One of the decisions coming out of that workshop was for new signage to be featured on the buses, she said.
As such, last Friday, the Ministry of Education, in collaboration with the Antigua & Barbuda Transport Board, launched the new signage – depicting students being ready, respectful and responsible – on the school buses, the education officer explained.
“We recognise that for children to really learn and develop as they ought to, they must have an environment that is conducive to learning; it must be safe and protected, ” Antonio said.
“…If children feel threatened within the learning environment, they will not concentrate on learning, ” she added.

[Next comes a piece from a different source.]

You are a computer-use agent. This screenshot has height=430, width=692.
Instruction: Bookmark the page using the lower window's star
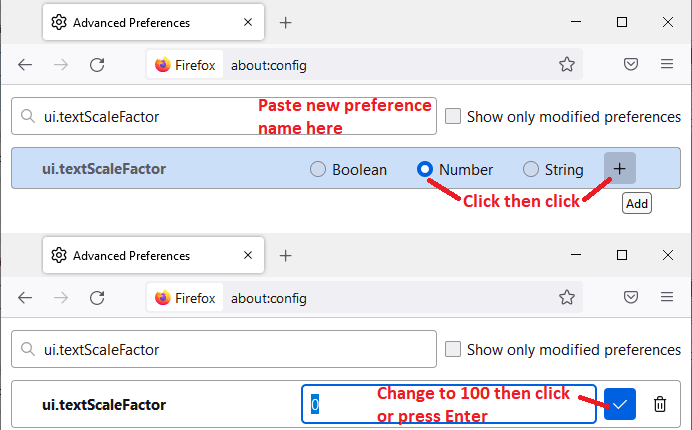[x=567, y=298]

In 2007, the Ministry of Education adopted the Child Friendly School Initiative, which is the United Nations International Children Emergency Fund’s (UNICEF) framework for fostering environments that facilitate learning. This initiative forms part of this positive behaviour management and safety strategy.
Explaining the process in which the designs of the signs were chosen, Antonio said that students were encouraged to participate in an art competition hosted by the ministry last February. The top three signs were then selected.
“It is them, really, expressing themselves through the artwork that we figured this is one way that their voices can be heard, ” the education officer said of the decision to include the students in the initiative.
Antonio is optimistic that other workshops such as these will be held in the future.
Other plans include public sensitisation on the need for schools being child friendly, secondary school teacher-training in positive behaviour management in September, and recorded interviews focusing on the school environment.
“Hopefully, we will be working closely with other stakeholders to train even our teachers as to how they respond to instances of child abuse, ” the education officer said.
She continued, “Many times, persons are at a loss. They see a child who depicts or manifests signs of abuse and then they do not know how to respond. Whom should we contact? How do we deal with this? Do we have that legal responsibility to report it?”